Enabling Native TLS/SSL Support
- To run the application with native TLS/SSL encryption protocol support, you'll need the keytool utility bundled with OpenJDK.
- If the keytool utility wasn't installed with JDK/JVM, you'll need to install it separately.
- You also need to install the OpenSSL utility for working with certificates.
- For self-signed certificates, you'll additionally need to install the root certificate of the certificate authority.
1. Using the OpenSSL utility, create a special JVM keystore from your Certificate/Private Key pair and store the certificate information in it.
-
- After entering the command, you'll need to set a password for the keystore. Remember it, as you'll need it later!*
-
- For converting certificate formats other than PEM, refer to the OpenSSL utility documentation*
openssl pkcs12 -export -name <alias> -in <cert.crt> -inkey <cert.key> -out <keystore.p12>
| Parameter | Value |
|---|---|
pkcs12 |
JVM keystore type. Recommended to use PKCS12 |
<alias> |
Alias for searching in the keystore |
<cert.crt> |
Path to the certificate file in PEM format |
<cert.key> |
Path to the private key file in PEM format |
<keystore.p12> |
Name of the JVM keystore |
2. Using the keytool utility, add the root CA certificate to the JVM trusted keystore.
* If you're not using a self-signed certificate, you can skip this step. Just install standard CA certificates in your system
keytool -importcert -alias <rootCA> -keystore /usr/lib/jvm/java-11-openjdk-amd64/lib/security/cacerts -storepass changeit -file <rootCA.crt>
<rootCA>|Alias for searching in the keystore|
|/usr/lib/jvm/java-11-openjdk-amd64/lib/security/cacerts|Default path to trusted certificates in JVM when installing openjdk-11-jdk.The java-11-openjdk-amd64 directory may vary depending on system architecture| |
changeit|Default password for JVM trusted certificates keystore|
|<rootCA.crt>|Path to certificate file in PEM format|
3. Open the GitFlic application's application.properties file and add configuration parameters according to your data
* Parameters marked as mandatory must be present in the file!

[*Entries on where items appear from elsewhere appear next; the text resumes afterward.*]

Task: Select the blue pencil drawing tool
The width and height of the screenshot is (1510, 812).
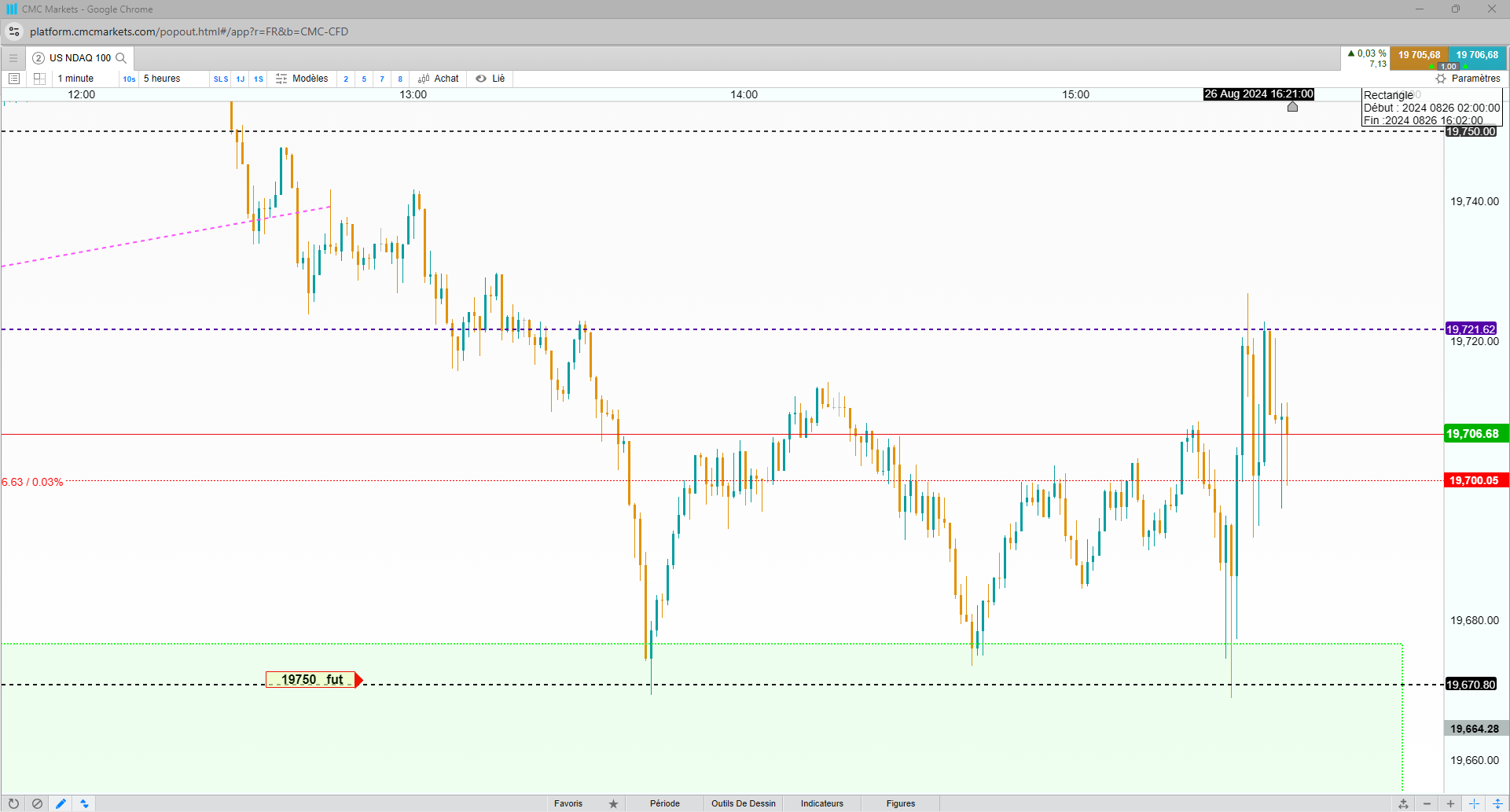Action: pyautogui.click(x=61, y=803)
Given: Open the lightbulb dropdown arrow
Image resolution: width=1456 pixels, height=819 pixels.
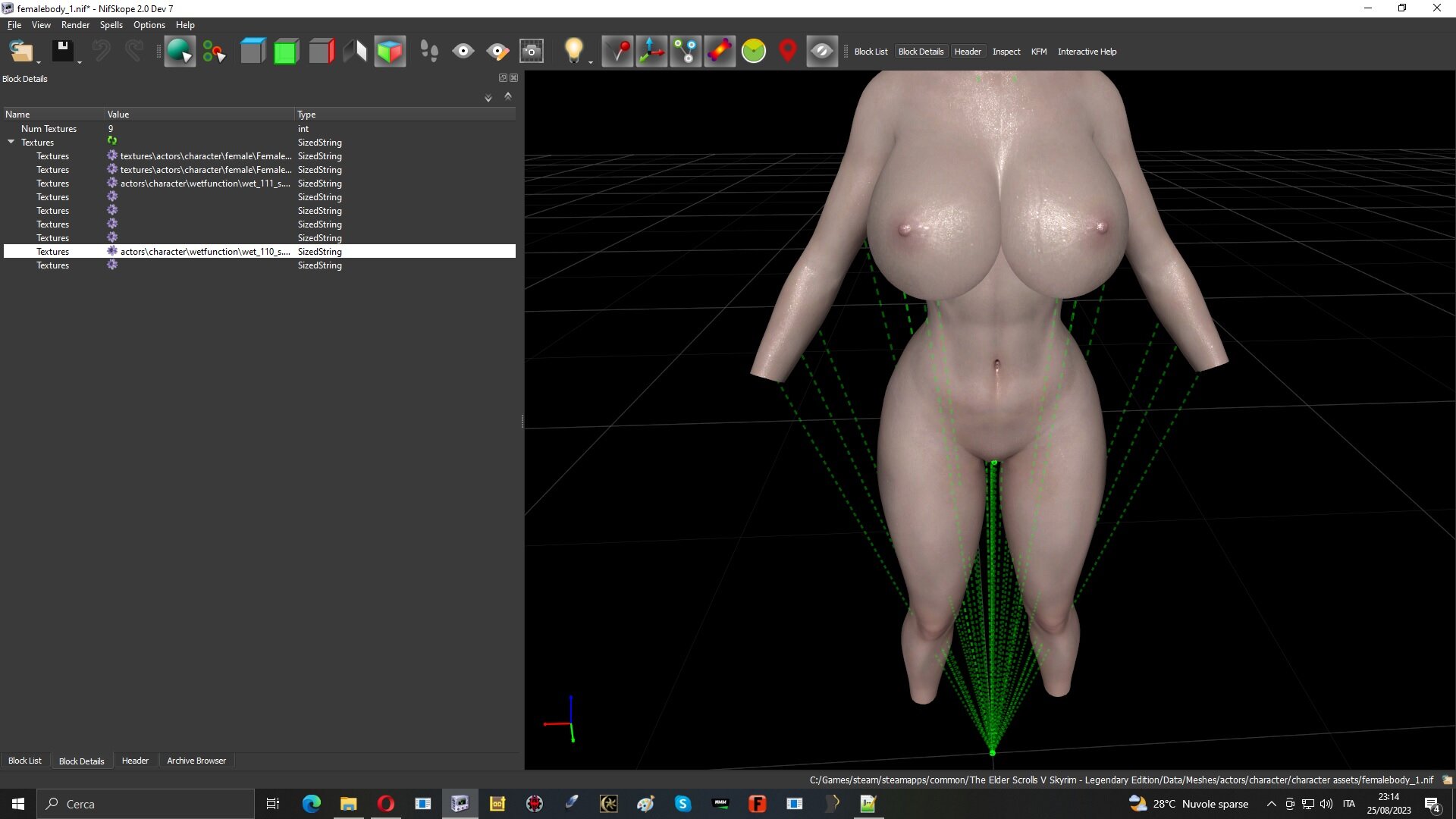Looking at the screenshot, I should (591, 62).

| Parameter | Mandatory | Value | Description |
|---|---|---|---|
server.ssl.enabled |
Yes | true |
Enable SSL support |
server.ssl.protocol |
No | TLS |
Specify to use TLS protocol |
server.ssl.key-store |
Yes | file:\<path> |
Absolute path to the keystore file created in step 1 |
server.ssl.key-store-type |
Yes | pkcs12 |
Specify keystore type |
server.ssl.key-store-password |
Yes | <secret> |
Password for the keystore created in step 1 |
server.ssl.key-alias |
Yes | <alias> |
Certificate/key pair alias specified in step 1 |
server.ssl.key-password |
No | <secret> |
Password for the certificate/key pair within the JVM keystore created in step 1, if one was set. By default, no password is set |
server.ssl.trust-store |
No | file:\<path> |
Absolute path to the JVM trusted certificates keystore file, if using a non-standard keystore |
server.ssl.trust-store-password |
No | <secret> |
Password for the JVM trusted certificates keystore, if using a non-standard keystore |
server.ssl.trust-store-type |
No | pkcs12/jks |
JVM trusted certificates keystore type |
* For a complete list of all available TLS/SSL configuration parameters, see this page.
4. Start the GitFlic application. The web interface will be available at https://\<server.address>:\<server.port>
Using a privileged port
By default, ports below 1024 are privileged for Java. To use port 80 or 443, you need to run the following command to extend Java's privileges (this action is potentially dangerous):
sudo setcap 'cap_net_bind_service=+ep' $(readlink -f $(which java))
In this case, the Web interface will be available at https://\
Automatic Translation!
This page has been translated using automated tools. The text may contain inaccuracies.